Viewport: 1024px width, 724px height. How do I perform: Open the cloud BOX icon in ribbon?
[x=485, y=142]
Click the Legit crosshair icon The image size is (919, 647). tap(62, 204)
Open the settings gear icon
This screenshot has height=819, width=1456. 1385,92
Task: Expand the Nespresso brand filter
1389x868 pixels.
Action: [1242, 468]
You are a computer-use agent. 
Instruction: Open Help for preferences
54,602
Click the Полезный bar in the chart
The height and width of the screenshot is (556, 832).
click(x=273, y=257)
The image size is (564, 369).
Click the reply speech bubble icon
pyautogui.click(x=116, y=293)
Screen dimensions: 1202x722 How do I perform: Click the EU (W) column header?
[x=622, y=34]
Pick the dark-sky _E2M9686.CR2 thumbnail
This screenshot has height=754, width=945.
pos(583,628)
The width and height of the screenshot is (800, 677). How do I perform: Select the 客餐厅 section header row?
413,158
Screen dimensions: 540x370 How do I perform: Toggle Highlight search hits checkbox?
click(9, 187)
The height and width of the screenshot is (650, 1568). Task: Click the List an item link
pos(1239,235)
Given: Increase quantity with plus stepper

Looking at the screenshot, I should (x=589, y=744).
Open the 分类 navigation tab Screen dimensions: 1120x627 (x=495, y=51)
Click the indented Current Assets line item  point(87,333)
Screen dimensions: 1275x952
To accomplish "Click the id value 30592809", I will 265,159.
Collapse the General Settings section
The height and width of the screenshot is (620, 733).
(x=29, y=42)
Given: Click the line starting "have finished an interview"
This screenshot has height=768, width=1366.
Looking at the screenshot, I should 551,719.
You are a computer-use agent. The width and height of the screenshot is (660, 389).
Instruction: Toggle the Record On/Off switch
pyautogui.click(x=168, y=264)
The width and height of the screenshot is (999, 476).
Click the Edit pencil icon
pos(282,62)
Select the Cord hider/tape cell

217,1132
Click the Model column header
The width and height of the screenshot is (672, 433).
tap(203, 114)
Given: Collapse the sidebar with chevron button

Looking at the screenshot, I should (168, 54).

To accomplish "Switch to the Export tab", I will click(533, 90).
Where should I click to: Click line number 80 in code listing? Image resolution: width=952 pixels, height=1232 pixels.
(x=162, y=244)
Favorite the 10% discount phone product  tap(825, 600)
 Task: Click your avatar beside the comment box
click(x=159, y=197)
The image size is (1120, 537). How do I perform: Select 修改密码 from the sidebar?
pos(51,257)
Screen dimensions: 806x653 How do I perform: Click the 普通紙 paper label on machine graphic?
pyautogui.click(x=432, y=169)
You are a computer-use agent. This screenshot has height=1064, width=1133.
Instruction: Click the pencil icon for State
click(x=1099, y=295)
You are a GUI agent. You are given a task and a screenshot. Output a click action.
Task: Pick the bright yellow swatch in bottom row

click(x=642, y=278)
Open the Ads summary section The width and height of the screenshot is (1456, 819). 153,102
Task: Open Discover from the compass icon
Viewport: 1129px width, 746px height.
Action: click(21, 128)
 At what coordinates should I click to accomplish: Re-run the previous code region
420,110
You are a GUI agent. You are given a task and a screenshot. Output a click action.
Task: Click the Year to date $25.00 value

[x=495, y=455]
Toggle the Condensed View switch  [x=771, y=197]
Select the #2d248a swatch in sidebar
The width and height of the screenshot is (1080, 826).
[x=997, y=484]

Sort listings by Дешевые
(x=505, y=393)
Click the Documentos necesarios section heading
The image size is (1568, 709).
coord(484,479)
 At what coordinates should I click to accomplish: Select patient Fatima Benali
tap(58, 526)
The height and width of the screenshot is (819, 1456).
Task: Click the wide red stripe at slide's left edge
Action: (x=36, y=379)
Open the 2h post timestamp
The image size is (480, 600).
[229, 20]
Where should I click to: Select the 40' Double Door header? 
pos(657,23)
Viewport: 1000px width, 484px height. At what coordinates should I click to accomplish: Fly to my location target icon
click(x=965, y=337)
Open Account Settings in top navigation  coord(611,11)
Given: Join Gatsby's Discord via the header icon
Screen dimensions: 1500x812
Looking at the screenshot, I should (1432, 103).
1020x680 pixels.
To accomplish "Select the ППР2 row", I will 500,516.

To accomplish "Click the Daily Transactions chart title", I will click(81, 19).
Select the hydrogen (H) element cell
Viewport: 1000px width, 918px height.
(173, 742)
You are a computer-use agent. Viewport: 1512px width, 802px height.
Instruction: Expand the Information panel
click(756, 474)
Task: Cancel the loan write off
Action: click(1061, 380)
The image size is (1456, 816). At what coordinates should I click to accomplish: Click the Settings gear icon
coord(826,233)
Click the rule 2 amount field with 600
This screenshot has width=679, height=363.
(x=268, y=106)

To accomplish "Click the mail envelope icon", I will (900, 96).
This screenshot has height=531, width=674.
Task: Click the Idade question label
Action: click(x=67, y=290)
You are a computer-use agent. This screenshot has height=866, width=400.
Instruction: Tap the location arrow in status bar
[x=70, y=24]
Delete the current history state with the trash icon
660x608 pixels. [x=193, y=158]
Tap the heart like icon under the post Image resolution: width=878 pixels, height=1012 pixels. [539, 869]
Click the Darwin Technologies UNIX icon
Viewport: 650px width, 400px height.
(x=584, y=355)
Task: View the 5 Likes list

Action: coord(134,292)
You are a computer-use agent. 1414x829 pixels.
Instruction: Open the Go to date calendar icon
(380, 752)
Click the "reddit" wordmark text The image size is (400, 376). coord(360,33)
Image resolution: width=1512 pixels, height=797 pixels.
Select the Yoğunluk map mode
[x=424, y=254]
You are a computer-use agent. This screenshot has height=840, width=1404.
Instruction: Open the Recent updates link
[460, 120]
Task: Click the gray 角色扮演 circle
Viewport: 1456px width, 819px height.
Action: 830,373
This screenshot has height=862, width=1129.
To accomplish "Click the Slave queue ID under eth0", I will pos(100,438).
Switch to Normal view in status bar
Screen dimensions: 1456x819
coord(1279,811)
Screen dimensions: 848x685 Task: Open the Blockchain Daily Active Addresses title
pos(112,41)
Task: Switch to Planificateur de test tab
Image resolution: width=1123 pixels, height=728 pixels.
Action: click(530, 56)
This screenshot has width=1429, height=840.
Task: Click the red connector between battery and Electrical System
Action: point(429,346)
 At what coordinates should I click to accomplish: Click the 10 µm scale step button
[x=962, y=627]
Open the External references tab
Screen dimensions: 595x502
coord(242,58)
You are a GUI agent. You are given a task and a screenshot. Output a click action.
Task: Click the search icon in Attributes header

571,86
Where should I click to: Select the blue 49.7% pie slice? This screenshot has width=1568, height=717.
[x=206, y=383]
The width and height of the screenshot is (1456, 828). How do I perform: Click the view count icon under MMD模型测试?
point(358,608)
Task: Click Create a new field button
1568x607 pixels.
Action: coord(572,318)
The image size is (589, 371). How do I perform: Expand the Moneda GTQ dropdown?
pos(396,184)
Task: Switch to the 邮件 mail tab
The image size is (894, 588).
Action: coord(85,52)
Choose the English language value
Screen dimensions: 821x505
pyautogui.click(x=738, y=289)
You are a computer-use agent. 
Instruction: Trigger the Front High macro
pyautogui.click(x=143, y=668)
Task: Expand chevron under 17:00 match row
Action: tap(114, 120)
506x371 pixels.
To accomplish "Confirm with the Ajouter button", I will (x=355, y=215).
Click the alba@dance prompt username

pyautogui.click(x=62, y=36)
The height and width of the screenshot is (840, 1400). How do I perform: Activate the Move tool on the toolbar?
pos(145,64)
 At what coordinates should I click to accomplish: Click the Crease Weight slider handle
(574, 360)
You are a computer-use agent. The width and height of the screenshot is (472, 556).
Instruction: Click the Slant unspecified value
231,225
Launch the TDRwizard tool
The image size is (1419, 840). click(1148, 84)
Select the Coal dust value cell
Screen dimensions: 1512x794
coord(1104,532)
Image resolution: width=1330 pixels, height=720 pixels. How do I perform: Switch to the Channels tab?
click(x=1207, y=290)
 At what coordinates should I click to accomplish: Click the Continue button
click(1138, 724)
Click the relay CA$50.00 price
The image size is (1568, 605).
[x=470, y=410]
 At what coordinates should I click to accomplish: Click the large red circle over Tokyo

▸ WHAT THE EXERCISE ASKS
Recast the lines of the material above as a JSON list of strings, starting with the line that contains "Given: Collapse the" and going on through the line that contains "(x=162, y=244)". Use one string per line and leave out blank lines.

▸ OUTPUT OF THE TASK
[
  "Given: Collapse the sidebar with chevron button",
  "Looking at the screenshot, I should (168, 54).",
  "To accomplish \"Switch to the Export tab\", I will click(533, 90).",
  "Where should I click to: Click line number 80 in code listing? Image resolution: width=952 pixels, height=1232 pixels.",
  "(x=162, y=244)"
]